Expanding evidence for disorder edit
This new concept was relied based on a few experimental observations of disorder in several proteins where as the structure-function model was based on thousands of proteins identified in the Protein Data Bank (PDB). Surprisingly, thousands of the proteins identified in the Protein Data Bank contain disordered regions “that become structured only in the presence of a binding partner, and there are also many regions that are actually missing from electron density maps”.[1] Additional evidence was revealed by other techniques such as NMR and circular dichroism, which led to the creation of DisProt which is a database that contains knowledge on structural disorder. DisProt is now available to identify more than 1300 curated intrinsically disordered proteins or intrinsically disordered regions of proteins.
The discovery and identification of many intrinsically disordered proteins “also enabled the development of sophisticated bioinformatic algorithms for predicting disorder from sequence, which further advanced the field”.[1] About a decade ago, predictor of natural disordered regions (PONDR) was the only sequences available to scientists for predicting disorder; today, one can use about any of 50 different predictors to predict disorder, which are based on several different principles. Structural disorder correlates different states of the protein which restricts the prediction accuracy of predictors by any single approach.
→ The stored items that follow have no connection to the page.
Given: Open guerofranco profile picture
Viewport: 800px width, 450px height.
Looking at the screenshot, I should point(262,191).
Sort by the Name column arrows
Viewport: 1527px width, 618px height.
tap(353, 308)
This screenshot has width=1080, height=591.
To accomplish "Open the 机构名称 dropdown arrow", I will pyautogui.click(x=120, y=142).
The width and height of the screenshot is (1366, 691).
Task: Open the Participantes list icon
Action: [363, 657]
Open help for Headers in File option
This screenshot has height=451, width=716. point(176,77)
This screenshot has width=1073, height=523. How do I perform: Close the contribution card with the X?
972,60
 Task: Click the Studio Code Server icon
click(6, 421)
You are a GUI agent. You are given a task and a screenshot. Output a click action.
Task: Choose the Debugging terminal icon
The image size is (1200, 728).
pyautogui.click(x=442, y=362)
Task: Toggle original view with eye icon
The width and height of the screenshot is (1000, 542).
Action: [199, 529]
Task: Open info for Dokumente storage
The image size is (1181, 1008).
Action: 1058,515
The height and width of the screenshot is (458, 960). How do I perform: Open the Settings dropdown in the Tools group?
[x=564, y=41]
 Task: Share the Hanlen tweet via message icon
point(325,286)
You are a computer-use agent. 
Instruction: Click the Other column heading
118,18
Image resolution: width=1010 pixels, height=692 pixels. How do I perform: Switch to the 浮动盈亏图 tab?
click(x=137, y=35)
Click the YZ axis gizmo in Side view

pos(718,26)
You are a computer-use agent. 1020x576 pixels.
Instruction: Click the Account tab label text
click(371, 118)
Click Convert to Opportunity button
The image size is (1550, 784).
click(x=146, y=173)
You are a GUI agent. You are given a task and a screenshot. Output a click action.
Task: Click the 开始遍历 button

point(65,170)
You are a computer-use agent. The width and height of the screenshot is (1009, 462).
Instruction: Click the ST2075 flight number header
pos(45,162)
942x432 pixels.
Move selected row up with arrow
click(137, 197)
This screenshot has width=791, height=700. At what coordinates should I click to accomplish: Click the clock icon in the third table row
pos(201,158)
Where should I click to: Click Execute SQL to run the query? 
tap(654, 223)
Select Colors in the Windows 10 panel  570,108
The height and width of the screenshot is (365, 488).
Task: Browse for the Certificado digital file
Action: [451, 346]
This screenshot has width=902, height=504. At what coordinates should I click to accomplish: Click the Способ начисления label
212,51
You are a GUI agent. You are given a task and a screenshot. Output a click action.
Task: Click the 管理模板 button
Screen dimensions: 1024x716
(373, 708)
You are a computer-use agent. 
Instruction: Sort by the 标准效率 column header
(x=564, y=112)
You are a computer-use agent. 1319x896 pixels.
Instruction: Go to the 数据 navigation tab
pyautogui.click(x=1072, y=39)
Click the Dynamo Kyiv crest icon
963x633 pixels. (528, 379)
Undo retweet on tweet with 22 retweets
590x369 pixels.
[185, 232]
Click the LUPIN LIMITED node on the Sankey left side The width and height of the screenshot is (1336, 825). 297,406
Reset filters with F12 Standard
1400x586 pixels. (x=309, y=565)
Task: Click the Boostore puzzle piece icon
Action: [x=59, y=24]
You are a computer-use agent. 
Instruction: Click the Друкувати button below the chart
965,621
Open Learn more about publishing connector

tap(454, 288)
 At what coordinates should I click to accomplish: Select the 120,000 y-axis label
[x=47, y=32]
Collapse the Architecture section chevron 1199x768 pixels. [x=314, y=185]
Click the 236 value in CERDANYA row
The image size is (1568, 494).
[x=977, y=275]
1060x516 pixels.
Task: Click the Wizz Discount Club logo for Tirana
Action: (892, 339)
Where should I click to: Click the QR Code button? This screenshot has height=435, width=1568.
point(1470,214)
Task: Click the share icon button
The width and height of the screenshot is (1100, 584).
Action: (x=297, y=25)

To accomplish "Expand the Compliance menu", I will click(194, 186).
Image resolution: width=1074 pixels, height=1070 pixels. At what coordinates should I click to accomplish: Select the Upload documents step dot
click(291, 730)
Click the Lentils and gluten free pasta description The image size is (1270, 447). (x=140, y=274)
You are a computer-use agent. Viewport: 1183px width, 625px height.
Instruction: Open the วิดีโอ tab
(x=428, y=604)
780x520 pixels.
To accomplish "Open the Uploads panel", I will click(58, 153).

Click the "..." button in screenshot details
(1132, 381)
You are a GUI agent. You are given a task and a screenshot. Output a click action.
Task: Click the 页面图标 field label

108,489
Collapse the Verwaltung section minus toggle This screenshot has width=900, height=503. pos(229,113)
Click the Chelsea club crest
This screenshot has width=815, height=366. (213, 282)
Structural disorder is vast in all protein species based on predictions and due to its strong relationship with regulatory and signaling functions, there is a significantly higher level of disorder in eukaryotes than in prokaryotes. The percentage of structural disorder in eukaryotes and prokaryotes is 15-45% and 10-35% respectively. The notion that structural disorder increases with protein complexity and size; however, the highest levels are disorder are “not witnessed in most complex metazoan eukaryotes, but in single-celled eukaryotes that lead a host-changing lifestyle”.[1]